Asked by Elizabeth, Via e-mail
My 11-year-old son sleepwalks about once a month. Last night he walked out of the house before waking up. What can I do to stop his sleepwalking from happening?
Living Well Expert
Dr. Jennifer Shu
Children's Medical Group
Thank you for your question. Sleepwalking (also called "somnambulism") is most common during the preteen years and may affect 15 percent of children. It tends to run in families (for example, a child is 10 times more likely to sleepwalk if a first-degree relative such as a parent or a sibling also sleepwalks) and is most likely to occur early in the night, within a few hours of falling asleep. Most children outgrow their sleepwalking by the late teen years. In the meantime, here are some ways to deal with this nighttime behavior.
Sound an alarm. Safety is an obvious concern in this situation, so if you do not have an alarm system in your house to help keep your child inside, you may want to use an individual door alarm. Be sure that outdoor pools are fenced and locked, and consider putting gates at the top of any stairs near the bedroom to keep your child from wandering too far away. Because sleepwalking predictably happens about one to two hours after bedtime, it may also be helpful to set an alarm for your child to wake up about 45 minutes later (or if you're still awake, you can gently rouse him yourself). Waking a child briefly can reset the sleep cycle and often the sleepwalking will be skipped.
Guide your child back to bed. Gently encourage him to go to sleep. Even though the incidents may seem scary or strange to you, children do not remember sleepwalking if they do not wake up completely, so don't be surprised if your son has no memory of these episodes. This is true as well for night terrors, which look like nightmares in which the child's eyes are open, but he does not fully wake up. Night terrors may also involve some sleepwalking, but tend to occur earlier in the school-age years.
Earlier bedtime. Being overtired may trigger sleepwalking, night terrors and other sleep problems. Start your child's bedtime routine a half hour or so earlier than usual, even on weekends and during school vacations.
Reduce stress. If your child's sleepwalking might be caused by some stress in his life, try to address it. Get the help of a mental health expert such as a psychologist or psychiatrist if he needs it.

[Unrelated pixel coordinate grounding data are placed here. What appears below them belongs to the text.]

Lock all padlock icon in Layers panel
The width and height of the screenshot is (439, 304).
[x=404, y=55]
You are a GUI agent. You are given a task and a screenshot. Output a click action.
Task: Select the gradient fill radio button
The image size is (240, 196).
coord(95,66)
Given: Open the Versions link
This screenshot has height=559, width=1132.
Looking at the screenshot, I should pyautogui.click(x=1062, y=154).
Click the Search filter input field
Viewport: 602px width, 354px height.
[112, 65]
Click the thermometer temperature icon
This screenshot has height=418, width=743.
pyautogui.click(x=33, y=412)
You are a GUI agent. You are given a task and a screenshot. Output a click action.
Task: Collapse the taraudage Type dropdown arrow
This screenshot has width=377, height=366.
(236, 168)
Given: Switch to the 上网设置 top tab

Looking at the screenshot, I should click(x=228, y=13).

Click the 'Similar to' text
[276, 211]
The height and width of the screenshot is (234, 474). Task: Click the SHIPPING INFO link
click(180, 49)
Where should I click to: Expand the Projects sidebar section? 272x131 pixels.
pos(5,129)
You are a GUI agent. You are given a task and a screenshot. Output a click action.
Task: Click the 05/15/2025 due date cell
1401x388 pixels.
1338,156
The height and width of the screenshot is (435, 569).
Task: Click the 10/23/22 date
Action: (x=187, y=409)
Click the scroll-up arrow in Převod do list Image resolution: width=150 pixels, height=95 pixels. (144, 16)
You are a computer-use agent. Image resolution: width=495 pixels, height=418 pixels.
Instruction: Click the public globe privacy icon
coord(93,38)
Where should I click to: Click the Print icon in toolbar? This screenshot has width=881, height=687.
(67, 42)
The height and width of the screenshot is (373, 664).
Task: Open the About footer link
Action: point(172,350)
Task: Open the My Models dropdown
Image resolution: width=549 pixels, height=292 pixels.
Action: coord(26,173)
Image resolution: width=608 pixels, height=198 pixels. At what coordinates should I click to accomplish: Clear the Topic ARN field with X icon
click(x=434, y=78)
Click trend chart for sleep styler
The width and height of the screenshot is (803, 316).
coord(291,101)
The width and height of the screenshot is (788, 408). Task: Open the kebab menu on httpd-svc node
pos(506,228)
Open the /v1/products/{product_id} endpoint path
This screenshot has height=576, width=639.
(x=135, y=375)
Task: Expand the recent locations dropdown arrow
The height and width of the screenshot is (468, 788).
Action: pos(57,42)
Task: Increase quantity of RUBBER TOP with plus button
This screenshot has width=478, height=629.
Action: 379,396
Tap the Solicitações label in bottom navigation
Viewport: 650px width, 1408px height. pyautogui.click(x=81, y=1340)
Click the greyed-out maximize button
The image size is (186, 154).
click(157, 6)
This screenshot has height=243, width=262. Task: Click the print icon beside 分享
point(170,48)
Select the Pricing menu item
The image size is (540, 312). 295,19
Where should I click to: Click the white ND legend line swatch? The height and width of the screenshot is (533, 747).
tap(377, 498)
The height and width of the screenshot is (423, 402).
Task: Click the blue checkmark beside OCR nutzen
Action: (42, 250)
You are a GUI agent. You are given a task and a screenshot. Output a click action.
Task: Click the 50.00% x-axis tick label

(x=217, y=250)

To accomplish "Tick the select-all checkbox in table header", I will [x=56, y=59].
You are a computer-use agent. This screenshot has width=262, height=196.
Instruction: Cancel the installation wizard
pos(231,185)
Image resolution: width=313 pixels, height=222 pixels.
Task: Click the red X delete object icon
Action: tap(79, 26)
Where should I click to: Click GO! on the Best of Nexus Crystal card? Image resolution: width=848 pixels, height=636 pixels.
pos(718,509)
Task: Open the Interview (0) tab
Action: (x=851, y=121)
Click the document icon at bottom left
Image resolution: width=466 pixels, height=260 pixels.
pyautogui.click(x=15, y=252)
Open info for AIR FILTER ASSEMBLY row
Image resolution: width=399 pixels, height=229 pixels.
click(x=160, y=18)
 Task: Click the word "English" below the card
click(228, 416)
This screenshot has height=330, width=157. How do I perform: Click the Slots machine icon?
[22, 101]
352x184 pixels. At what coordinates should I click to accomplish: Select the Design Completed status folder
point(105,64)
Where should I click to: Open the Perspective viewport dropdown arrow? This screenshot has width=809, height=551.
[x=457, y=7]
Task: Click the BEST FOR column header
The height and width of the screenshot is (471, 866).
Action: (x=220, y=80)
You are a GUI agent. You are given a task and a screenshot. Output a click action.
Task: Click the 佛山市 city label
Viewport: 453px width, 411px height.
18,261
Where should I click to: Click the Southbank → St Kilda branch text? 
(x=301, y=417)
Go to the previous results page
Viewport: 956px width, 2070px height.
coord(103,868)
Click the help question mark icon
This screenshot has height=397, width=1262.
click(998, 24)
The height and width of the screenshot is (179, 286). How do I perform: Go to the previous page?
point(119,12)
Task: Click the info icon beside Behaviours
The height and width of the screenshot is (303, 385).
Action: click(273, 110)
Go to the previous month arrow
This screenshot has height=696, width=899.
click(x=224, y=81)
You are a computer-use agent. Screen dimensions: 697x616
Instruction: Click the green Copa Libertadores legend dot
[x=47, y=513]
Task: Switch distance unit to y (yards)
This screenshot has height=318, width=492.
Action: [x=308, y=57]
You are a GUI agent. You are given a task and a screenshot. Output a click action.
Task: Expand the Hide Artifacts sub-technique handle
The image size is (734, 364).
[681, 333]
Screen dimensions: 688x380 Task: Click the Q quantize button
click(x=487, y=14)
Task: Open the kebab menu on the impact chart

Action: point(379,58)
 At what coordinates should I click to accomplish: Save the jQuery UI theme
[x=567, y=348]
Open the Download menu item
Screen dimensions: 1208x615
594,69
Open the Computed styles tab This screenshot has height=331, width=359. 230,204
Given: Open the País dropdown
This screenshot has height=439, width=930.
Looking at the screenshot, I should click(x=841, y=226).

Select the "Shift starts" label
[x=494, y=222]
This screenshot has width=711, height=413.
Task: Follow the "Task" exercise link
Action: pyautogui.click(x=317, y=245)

Medicate if you must. It may be possible to end sleepwalking for good by giving a bedtime dose of a benzodiazepine or other medication for about a month. Also consider whether it's possible to avoid other medicines that may affect sleep, including some antihistamine allergy remedies and stimulants taken for ADHD. For someone with infrequent episodes, however, it may be best just to wait, because the child will most likely outgrow them.